You can now install the Casanovo Python package (dependencies will be installed automatically as needed):

pip install casanovo

After installation, test that it was successful by viewing the Casanovo command line interface help:

casanovo --help

All auxiliary data, model, and training-related parameters can be specified in a YAML configuration file. To generate a YAML file containing the current Casanovo defaults, run:

casanovo configure

When using Casanovo to sequence peptides from mass spectra or evaluate a previous model’s performance, you can change some of the parameters in the first section of this file. Parameters in the second section will not have an effect unless you are training a new Casanovo model.

Download model weights#

Using Casanovo to sequence peptides from new mass spectra, Casanovo needs compatible pretrained model weights to make its predictions. By default, Casanovo will try to download the latest compatible model weights from GitHub when it is run.

However, our model weights are uploaded with new Casanovo versions on the Releases page under the “Assets” for each release (file extension: .ckpt). This model file or a custom one can then be specified using the --model command-line parameter when executing Casanovo.

Not all releases will have a model file included on the Releases page, in which case model weights for alternative releases with the same major version number can be used.

The most recent model weights for Casanovo version 3.x are currently provided under Casanovo v3.0.0:

  • casanovo_massivekb.ckpt: Default Casanovo weights to use when analyzing tryptic data. These weights will be downloaded automatically if no weights are explicitly specified.

  • casanovo_non-enzy.checkpt: Casanovo weights to use when analyzing non-tryptic data, obtained by fine-tuning the tryptic model on multi-enzyme data. These weights need to be downloaded manually.

Running Casanovo#

Note

We recommend a Linux system with a dedicated GPU to achieve optimal runtime performance.

Sequence new mass spectra#

To sequence your own mass spectra with Casanovo, use the casanovo sequence command:

casanovo sequence -o results.mztab spectra.mgf

Casanovo can predict peptide sequences for MS/MS spectra in mzML, mzXML, and MGF files. This will write peptide predictions for the given MS/MS spectra to the specified output file in mzTab format.

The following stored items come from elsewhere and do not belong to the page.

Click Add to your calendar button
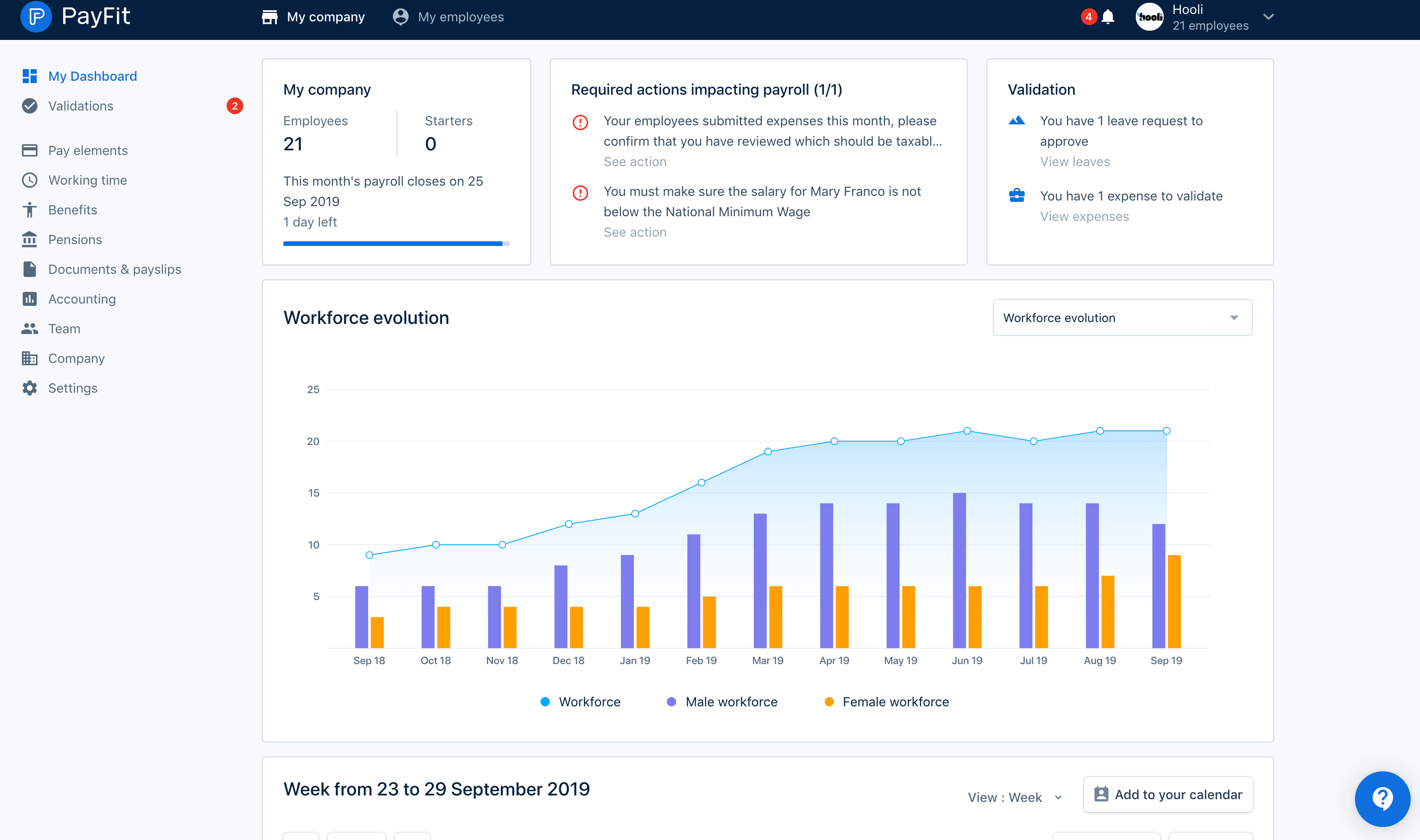1420x840 pixels. (1167, 795)
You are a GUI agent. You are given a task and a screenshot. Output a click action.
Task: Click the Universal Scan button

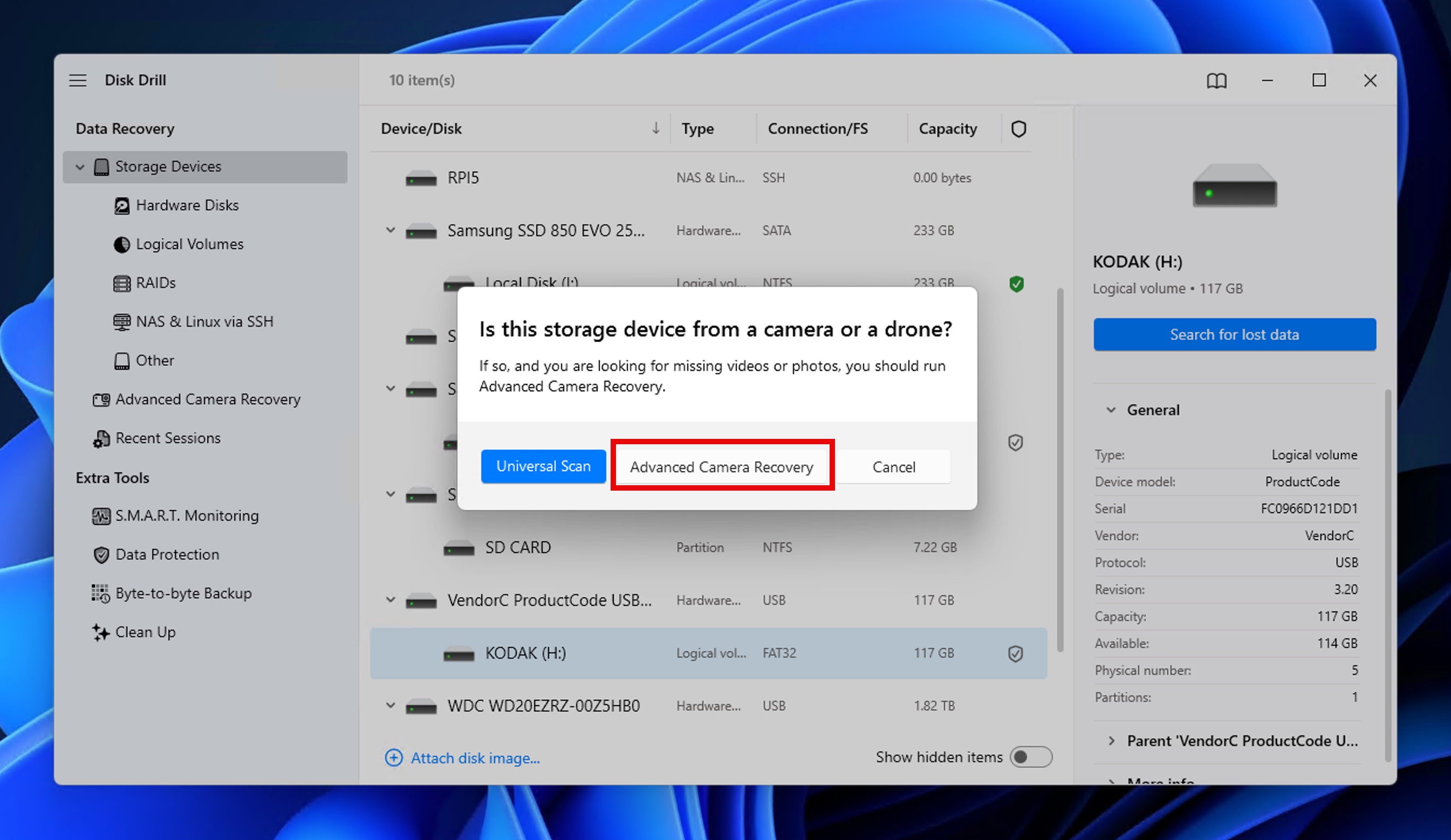point(543,466)
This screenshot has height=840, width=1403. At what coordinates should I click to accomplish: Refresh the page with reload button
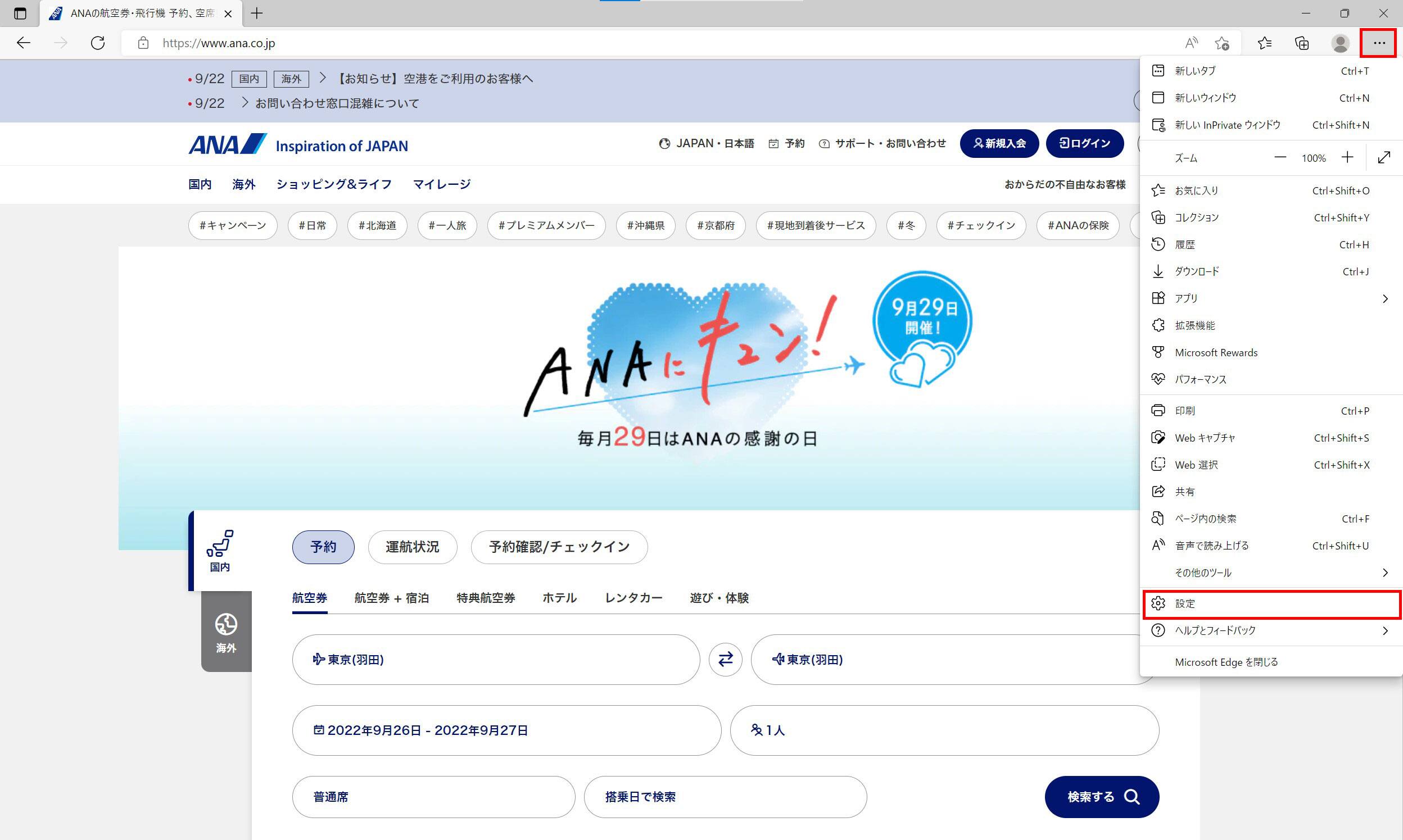coord(98,43)
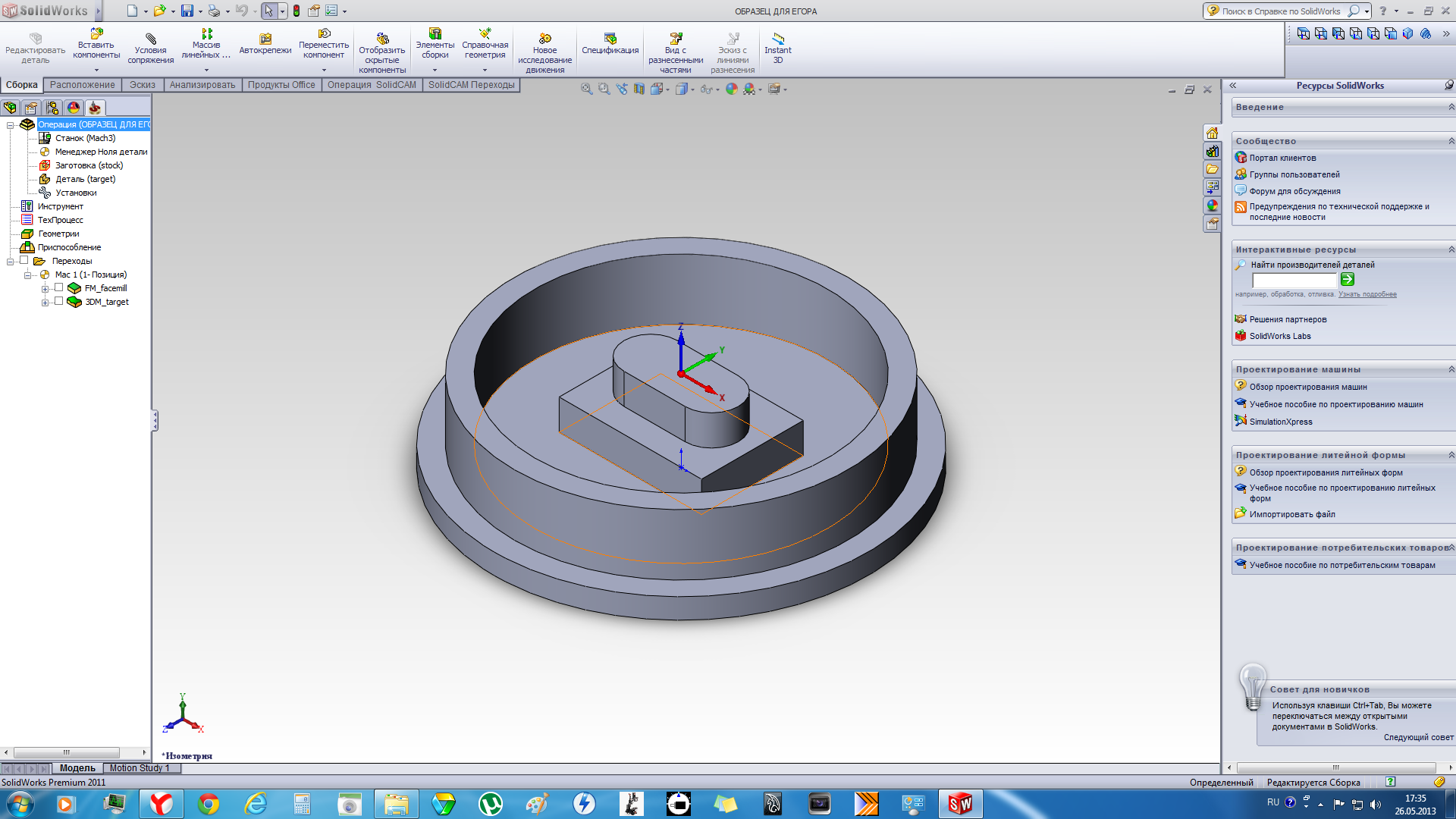
Task: Open the Motion Study 1 tab
Action: (x=140, y=768)
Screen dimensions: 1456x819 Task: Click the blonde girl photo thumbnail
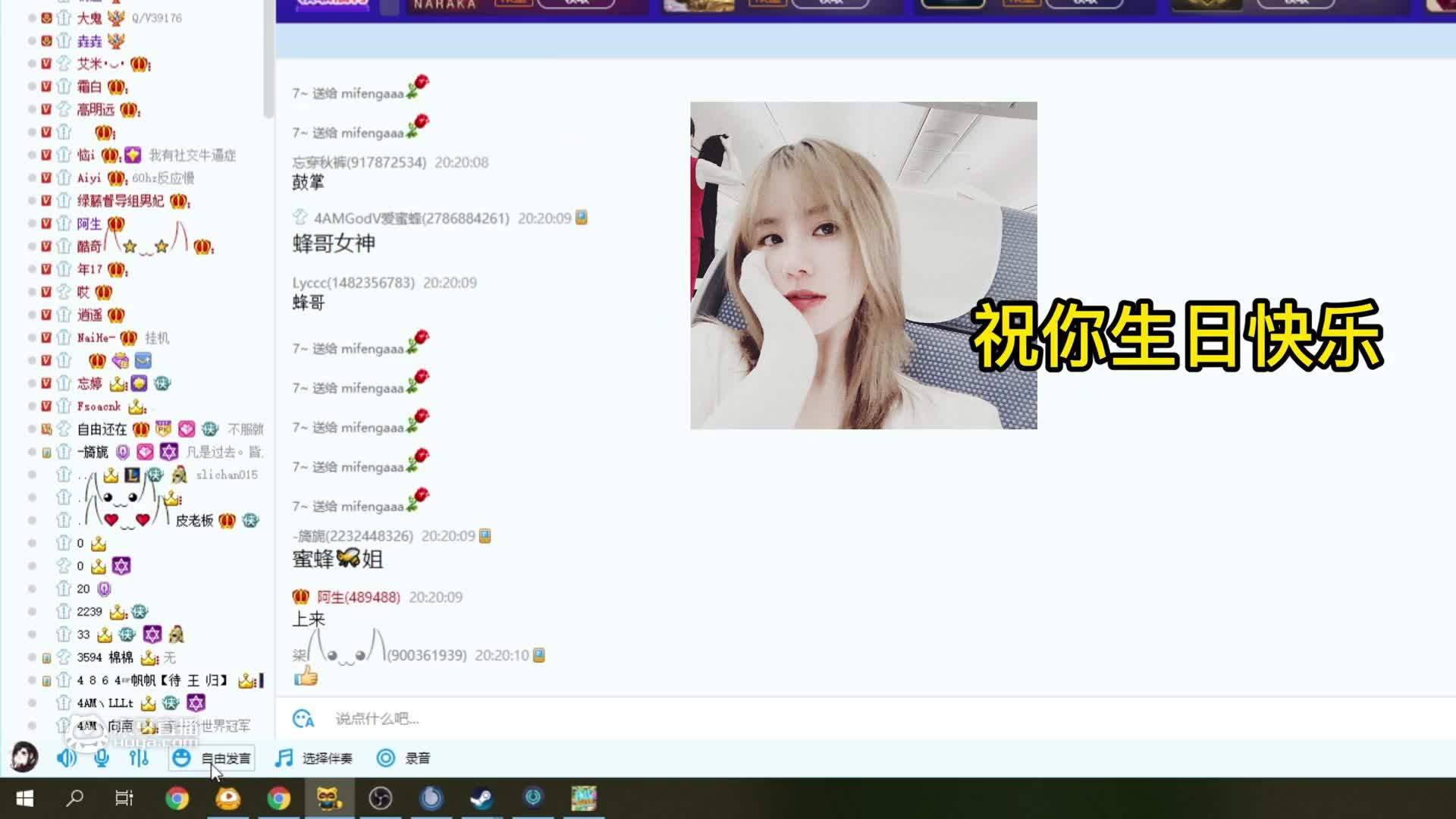click(863, 265)
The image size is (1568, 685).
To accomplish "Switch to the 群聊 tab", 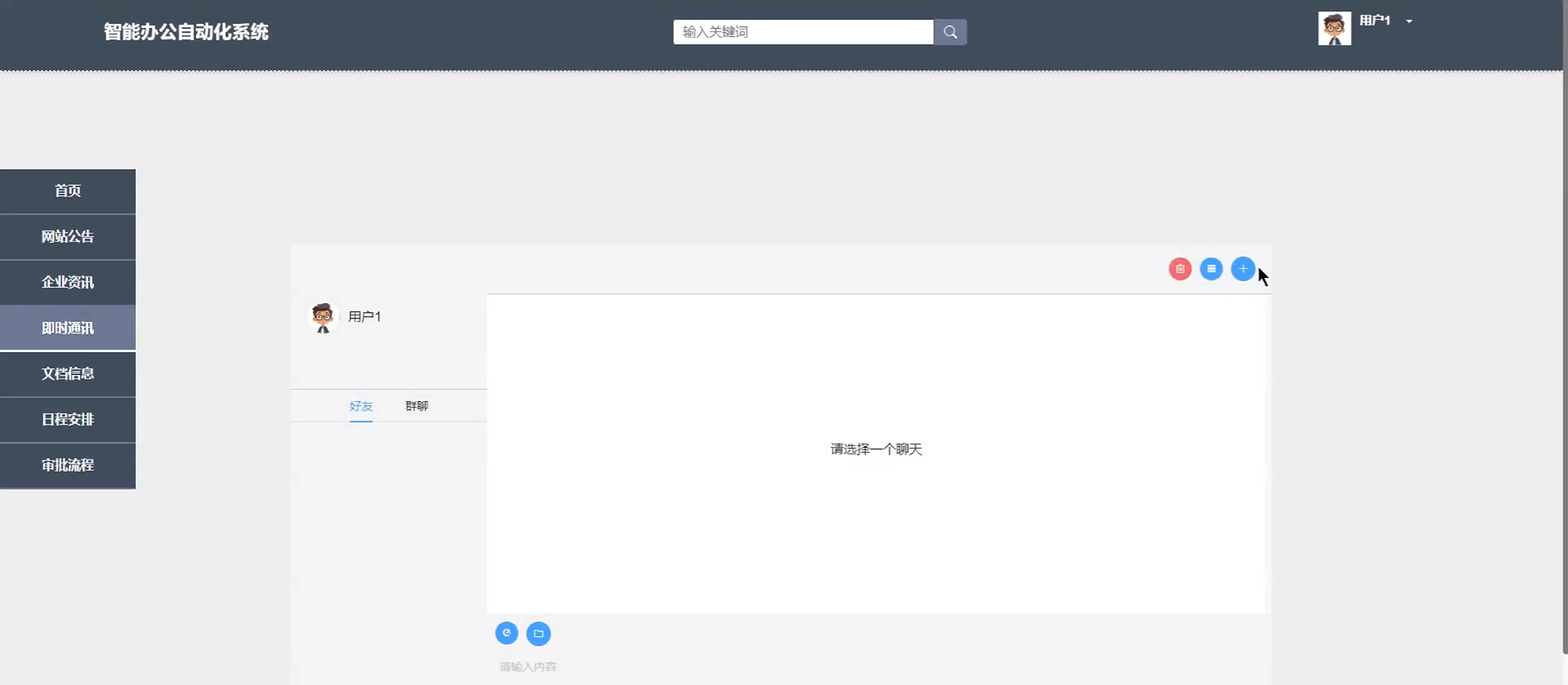I will pos(416,406).
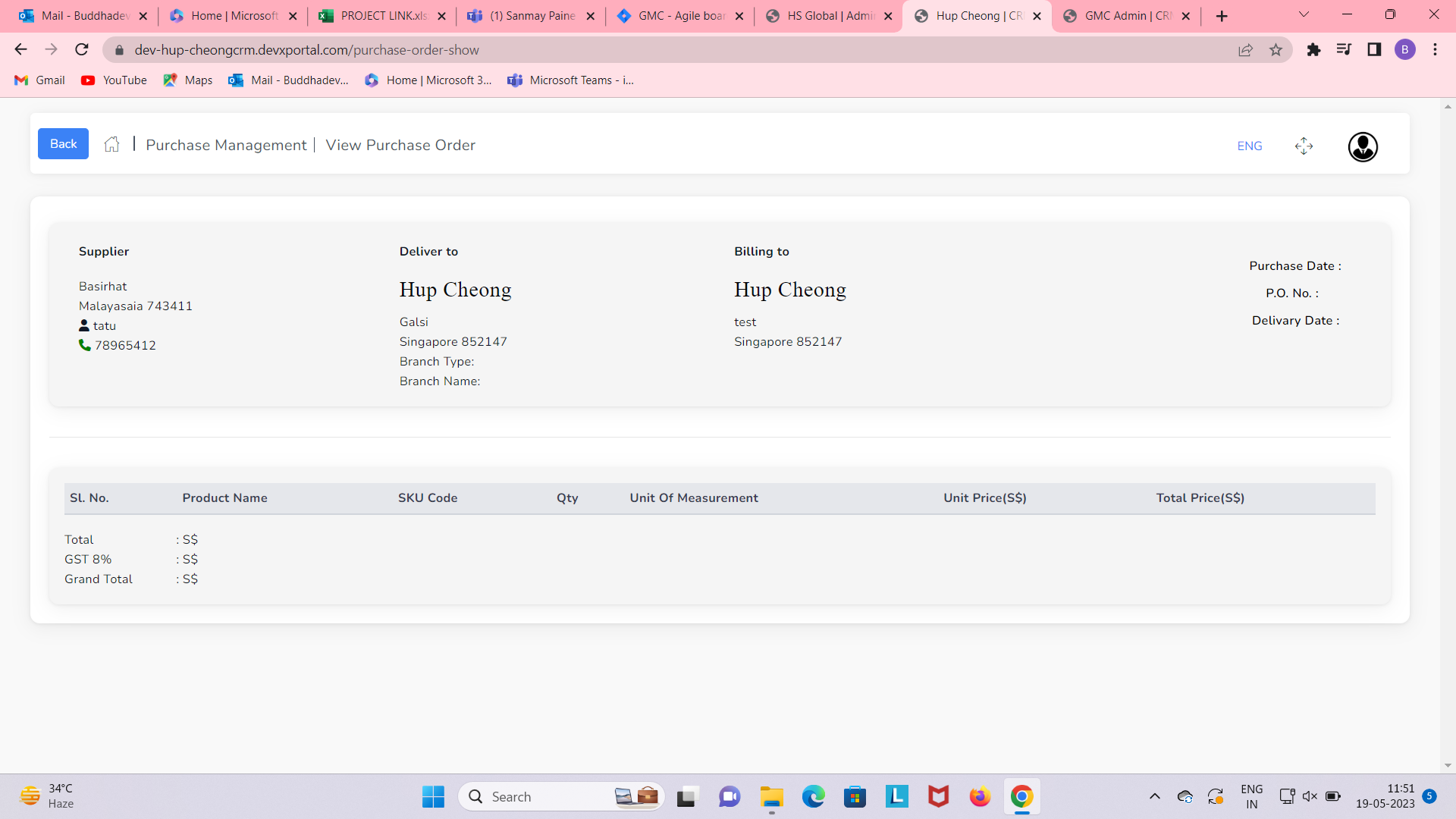Click the blue Back button
The width and height of the screenshot is (1456, 819).
63,144
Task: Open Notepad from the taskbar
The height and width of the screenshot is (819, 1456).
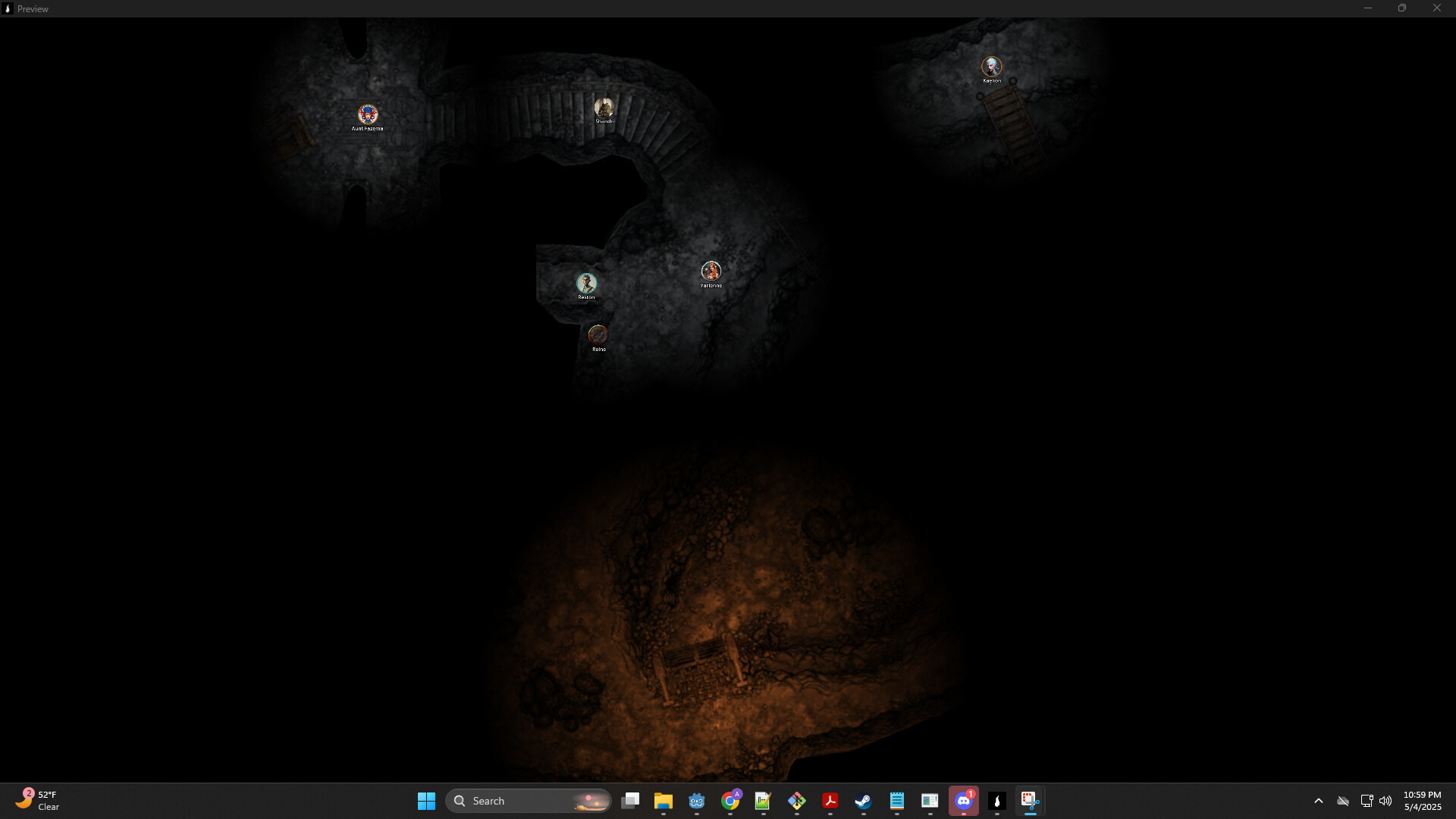Action: point(896,800)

Evaluate de novo sequencing performance#

To evaluate de novo sequencing performance based on known mass spectrum annotations, use the casanovo evaluate command:

casanovo evaluate annotated_spectra.mgf

To evaluate the peptide predictions, ground truth peptide labels must to be provided as an annotated MGF file where the peptide sequence is denoted in the SEQ field. Compatible MGF files are available from MassIVE-KB.

Train a new model#

To train a model from scratch, run:

casanovo train --validation_peak_path validation_spectra.mgf training_spectra.mgf

Training and validation MS/MS data need to be provided as annotated MGF files, where the peptide sequence is denoted in the SEQ field.

If a training is continued for a previously trained model, specify the starting model weights using --model.

Try Casanovo on a small example#

Let’s use Casanovo to sequence peptides from a small collection of mass spectra in an MGF file (~100 MS/MS spectra). The example MGF file is available at sample_data/sample_preprocessed_spectra.mgf.

To obtain de novo sequencing predictions for these spectra:

  1. Download the example MGF above.

  2. Install Casanovo.

  3. Ensure your Casanovo conda environment is activated by typing conda activate casanovo_env. (If you named your environment differently, type in that name instead.)

  4. Sequence the mass spectra with Casanovo, replacing [PATH_TO] with the path to the example MGF file that you downloaded:

casanovo sequence [PATH_TO]/sample_preprocessed_spectra.mgf

Note

If you want to store the output mzTab file in a different location than the current working directory, specify an alternative output location using the --output parameter.

This job should complete in < 1 minute.

Congratulations! Casanovo is installed and running.